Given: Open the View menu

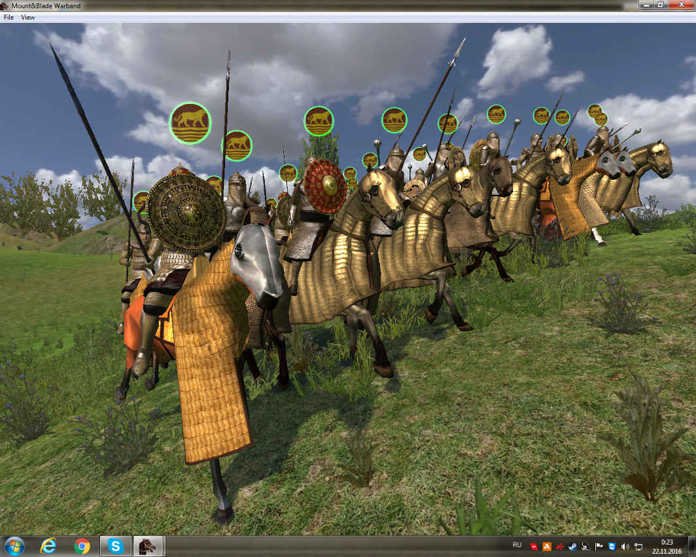Looking at the screenshot, I should pos(27,18).
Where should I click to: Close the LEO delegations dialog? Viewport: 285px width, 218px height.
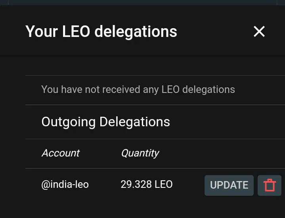point(259,31)
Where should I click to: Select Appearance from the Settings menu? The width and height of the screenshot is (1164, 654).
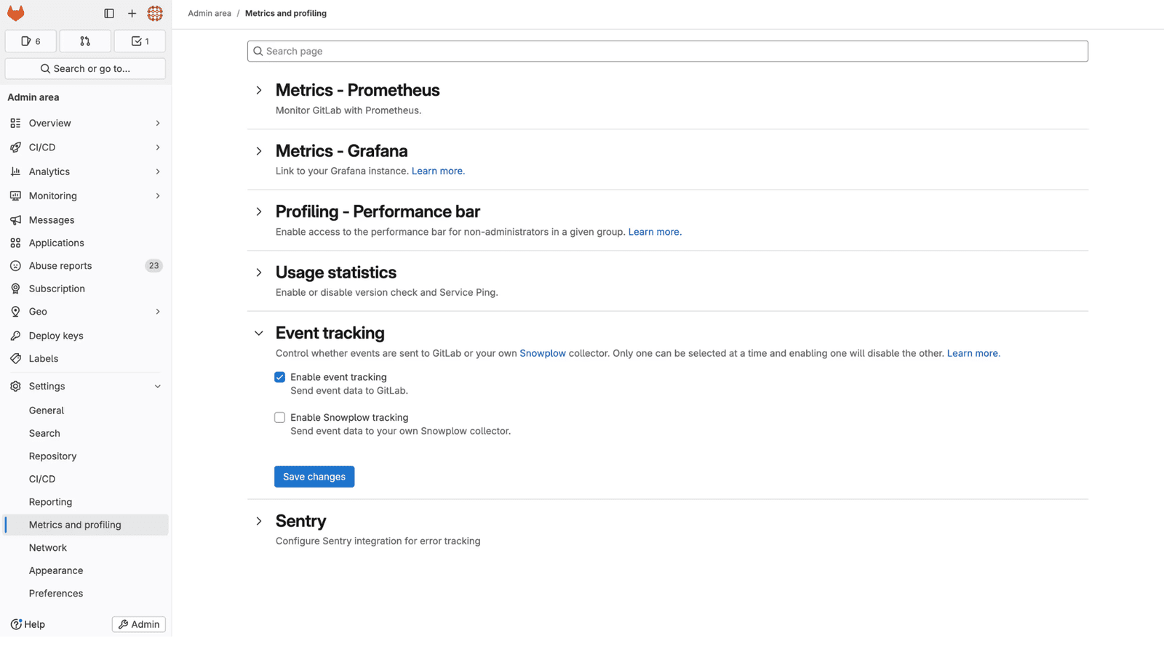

####

PROBLEM DESCRIPTION:
Repeat only the lines from the line with "Where should I click to: Close" to the end of the entries, including both the first and the last line, and drop every picture.

EXERCISE SOLUTION:
Where should I click to: Close the LEO delegations dialog? Viewport: 285px width, 218px height.
point(259,31)
Where should I click to: Select Appearance from the Settings menu? The width and height of the screenshot is (1164, 654).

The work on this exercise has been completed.